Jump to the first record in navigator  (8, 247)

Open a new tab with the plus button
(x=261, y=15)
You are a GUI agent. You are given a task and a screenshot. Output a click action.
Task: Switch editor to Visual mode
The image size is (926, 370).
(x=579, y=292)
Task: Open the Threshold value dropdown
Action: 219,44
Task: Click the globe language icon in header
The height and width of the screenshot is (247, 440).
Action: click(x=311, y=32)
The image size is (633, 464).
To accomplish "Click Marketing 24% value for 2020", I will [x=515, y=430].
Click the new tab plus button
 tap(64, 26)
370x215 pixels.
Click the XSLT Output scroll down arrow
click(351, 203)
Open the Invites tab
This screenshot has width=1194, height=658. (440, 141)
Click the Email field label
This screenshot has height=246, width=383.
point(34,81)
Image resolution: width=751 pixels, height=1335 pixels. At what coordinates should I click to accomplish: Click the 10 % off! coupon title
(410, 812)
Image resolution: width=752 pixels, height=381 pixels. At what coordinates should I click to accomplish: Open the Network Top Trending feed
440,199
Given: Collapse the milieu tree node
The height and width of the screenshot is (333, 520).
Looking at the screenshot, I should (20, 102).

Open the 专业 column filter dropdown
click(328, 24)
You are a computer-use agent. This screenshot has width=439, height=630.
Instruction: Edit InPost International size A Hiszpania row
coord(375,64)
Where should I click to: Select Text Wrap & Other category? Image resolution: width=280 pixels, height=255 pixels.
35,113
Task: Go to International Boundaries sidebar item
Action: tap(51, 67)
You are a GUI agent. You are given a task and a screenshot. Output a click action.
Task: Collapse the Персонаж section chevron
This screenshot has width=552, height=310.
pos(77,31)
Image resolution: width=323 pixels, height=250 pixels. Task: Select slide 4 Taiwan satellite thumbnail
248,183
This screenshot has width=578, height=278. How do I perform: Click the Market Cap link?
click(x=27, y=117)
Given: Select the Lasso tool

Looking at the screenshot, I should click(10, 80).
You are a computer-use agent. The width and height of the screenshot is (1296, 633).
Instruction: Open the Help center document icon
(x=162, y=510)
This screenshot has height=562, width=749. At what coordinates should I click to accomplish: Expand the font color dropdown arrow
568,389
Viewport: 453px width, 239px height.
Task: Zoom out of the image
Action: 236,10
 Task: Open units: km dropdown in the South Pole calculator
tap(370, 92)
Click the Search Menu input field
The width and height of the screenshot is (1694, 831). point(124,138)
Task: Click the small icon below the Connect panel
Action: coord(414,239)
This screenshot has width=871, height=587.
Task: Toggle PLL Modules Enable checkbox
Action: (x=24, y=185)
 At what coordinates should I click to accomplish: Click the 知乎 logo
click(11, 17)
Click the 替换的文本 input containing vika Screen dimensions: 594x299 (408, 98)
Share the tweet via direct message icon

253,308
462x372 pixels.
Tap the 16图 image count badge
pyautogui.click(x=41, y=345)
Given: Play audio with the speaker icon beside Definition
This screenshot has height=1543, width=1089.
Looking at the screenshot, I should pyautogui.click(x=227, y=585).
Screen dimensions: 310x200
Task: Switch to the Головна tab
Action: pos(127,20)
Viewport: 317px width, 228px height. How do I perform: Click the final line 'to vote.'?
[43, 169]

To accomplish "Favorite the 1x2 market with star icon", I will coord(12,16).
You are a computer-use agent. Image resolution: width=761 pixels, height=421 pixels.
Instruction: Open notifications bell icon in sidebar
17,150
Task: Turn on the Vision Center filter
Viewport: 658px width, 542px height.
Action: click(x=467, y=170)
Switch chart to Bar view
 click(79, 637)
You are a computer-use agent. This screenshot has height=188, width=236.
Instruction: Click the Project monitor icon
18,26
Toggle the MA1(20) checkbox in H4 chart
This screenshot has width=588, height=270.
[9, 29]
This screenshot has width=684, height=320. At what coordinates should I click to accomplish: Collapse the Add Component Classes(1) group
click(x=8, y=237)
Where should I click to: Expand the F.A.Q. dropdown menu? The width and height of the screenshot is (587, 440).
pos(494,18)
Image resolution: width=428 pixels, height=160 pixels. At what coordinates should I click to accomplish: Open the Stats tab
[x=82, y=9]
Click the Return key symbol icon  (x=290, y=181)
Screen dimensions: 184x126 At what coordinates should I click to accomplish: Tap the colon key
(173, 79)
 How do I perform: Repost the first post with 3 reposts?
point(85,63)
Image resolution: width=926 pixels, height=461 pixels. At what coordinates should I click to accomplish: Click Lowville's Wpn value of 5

--*--

» Task prompt
All of the records above should be repeated exactly.

» Task output
Jump to the first record in navigator  (8, 247)

Open a new tab with the plus button
(x=261, y=15)
You are a GUI agent. You are given a task and a screenshot. Output a click action.
Task: Switch editor to Visual mode
The image size is (926, 370).
(x=579, y=292)
Task: Open the Threshold value dropdown
Action: 219,44
Task: Click the globe language icon in header
The height and width of the screenshot is (247, 440).
Action: click(x=311, y=32)
The image size is (633, 464).
To accomplish "Click Marketing 24% value for 2020", I will [x=515, y=430].
Click the new tab plus button
 tap(64, 26)
370x215 pixels.
Click the XSLT Output scroll down arrow
click(351, 203)
Open the Invites tab
This screenshot has width=1194, height=658. (440, 141)
Click the Email field label
This screenshot has height=246, width=383.
point(34,81)
Image resolution: width=751 pixels, height=1335 pixels. At what coordinates should I click to accomplish: Click the 10 % off! coupon title
(410, 812)
Image resolution: width=752 pixels, height=381 pixels. At what coordinates should I click to accomplish: Open the Network Top Trending feed
440,199
Given: Collapse the milieu tree node
The height and width of the screenshot is (333, 520).
Looking at the screenshot, I should (20, 102).

Open the 专业 column filter dropdown
click(328, 24)
You are a computer-use agent. This screenshot has width=439, height=630.
Instruction: Edit InPost International size A Hiszpania row
coord(375,64)
Where should I click to: Select Text Wrap & Other category? Image resolution: width=280 pixels, height=255 pixels.
35,113
Task: Go to International Boundaries sidebar item
Action: tap(51, 67)
You are a GUI agent. You are given a task and a screenshot. Output a click action.
Task: Collapse the Персонаж section chevron
This screenshot has width=552, height=310.
pos(77,31)
Image resolution: width=323 pixels, height=250 pixels. Task: Select slide 4 Taiwan satellite thumbnail
248,183
This screenshot has width=578, height=278. How do I perform: Click the Market Cap link?
click(x=27, y=117)
Given: Select the Lasso tool

Looking at the screenshot, I should click(10, 80).
You are a computer-use agent. The width and height of the screenshot is (1296, 633).
Instruction: Open the Help center document icon
(x=162, y=510)
This screenshot has height=562, width=749. At what coordinates should I click to accomplish: Expand the font color dropdown arrow
568,389
Viewport: 453px width, 239px height.
Task: Zoom out of the image
Action: 236,10
 Task: Open units: km dropdown in the South Pole calculator
tap(370, 92)
Click the Search Menu input field
The width and height of the screenshot is (1694, 831). point(124,138)
Task: Click the small icon below the Connect panel
Action: coord(414,239)
This screenshot has width=871, height=587.
Task: Toggle PLL Modules Enable checkbox
Action: (x=24, y=185)
 At what coordinates should I click to accomplish: Click the 知乎 logo
click(11, 17)
Click the 替换的文本 input containing vika Screen dimensions: 594x299 (408, 98)
Share the tweet via direct message icon

253,308
462x372 pixels.
Tap the 16图 image count badge
pyautogui.click(x=41, y=345)
Given: Play audio with the speaker icon beside Definition
This screenshot has height=1543, width=1089.
Looking at the screenshot, I should pyautogui.click(x=227, y=585).
Screen dimensions: 310x200
Task: Switch to the Головна tab
Action: pos(127,20)
Viewport: 317px width, 228px height. How do I perform: Click the final line 'to vote.'?
[43, 169]

To accomplish "Favorite the 1x2 market with star icon", I will coord(12,16).
You are a computer-use agent. Image resolution: width=761 pixels, height=421 pixels.
Instruction: Open notifications bell icon in sidebar
17,150
Task: Turn on the Vision Center filter
Viewport: 658px width, 542px height.
Action: click(x=467, y=170)
Switch chart to Bar view
 click(79, 637)
You are a computer-use agent. This screenshot has height=188, width=236.
Instruction: Click the Project monitor icon
18,26
Toggle the MA1(20) checkbox in H4 chart
This screenshot has width=588, height=270.
[9, 29]
This screenshot has width=684, height=320. At what coordinates should I click to accomplish: Collapse the Add Component Classes(1) group
click(x=8, y=237)
Where should I click to: Expand the F.A.Q. dropdown menu? The width and height of the screenshot is (587, 440).
pos(494,18)
Image resolution: width=428 pixels, height=160 pixels. At what coordinates should I click to accomplish: Open the Stats tab
[x=82, y=9]
Click the Return key symbol icon  (x=290, y=181)
Screen dimensions: 184x126 At what coordinates should I click to accomplish: Tap the colon key
(173, 79)
 How do I perform: Repost the first post with 3 reposts?
point(85,63)
Image resolution: width=926 pixels, height=461 pixels. At what coordinates should I click to accomplish: Click Lowville's Wpn value of 5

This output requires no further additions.